Exercises.
A - Answer these questions from the passage on key management and reputation:
(i) What protocol does Torus use to generate keys?
(ii) In Dark Crystal, who receives the shards of a user's key?
(iii) Which two problems affect reputation systems in decentralized networks?
B - Write a continuation of the passage on key management and reputation, starting after its final sentence.

Extracted text.
- - - -

Torus is a key management system that allows users to use OAuth with existing user accounts to authenticate with decentralized applications. It uses a Distributed Key Generation protocol and distributes key shards across a network of nodes running a private BFT network. The key is reassembled after the user authenticates.

Dark Crystal, a project in the ssb ecosystem, implements social key recovery. User keys are split into shards that are shared with trusted friends and family, and can later be used to reconstruct a lost key.

Reputation & Trust

Reputation in decentralized networks is established using many of the same mechanisms as reputation in centralized networks: ratings, peer connections, and metrics such as follower counts. Reputation systems in decentralized networks also suffer from sybil attacks and spam, addressed below.

- - - -

Raw data.

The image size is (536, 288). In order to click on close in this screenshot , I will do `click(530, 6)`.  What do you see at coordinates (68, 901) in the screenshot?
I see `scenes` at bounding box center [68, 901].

- - - -

The replies.
A -
(i) A Distributed Key Generation protocol.
(ii) Trusted friends and family.
(iii) Sybil attacks and spam.

B -
Failure modes

  • Sybils and spam - Spam, and the creation of many fake users to carry out attacks or misinformation campaigns, are problems for existing centralized social networks. These problems are also present in decentralized networks, and approaches to combat them are still evolving. Federated architectures allow server administrators to intervene and block or filter malicious accounts. However, ongoing harassment and abuse through sockpuppet accounts in Mastodon has motivated the creation of OCapPub, an object-capability based upgrade of ActivityPub. Steemit, a blockchain social network, requires new user registrations to be approved by a centralized service in order to combat the problem of fake accounts created to rig the voting system that determines monetary rewards for posts. P2p systems also struggle with spam and sockpuppets, although they have not seen a level of adoption that leads to high levels of abuse yet. Aether requires a hash computation to be performed for every event posted, raising the computational power required to mass spam the network.

  • Impersonation - Attempts to impersonate users for fraud or defamation purposes are widespread on centralized social networks. This threat also exists in decentralized social networks, although it has not been exploited to large extent because these networks have not achieved the same scale and prominence.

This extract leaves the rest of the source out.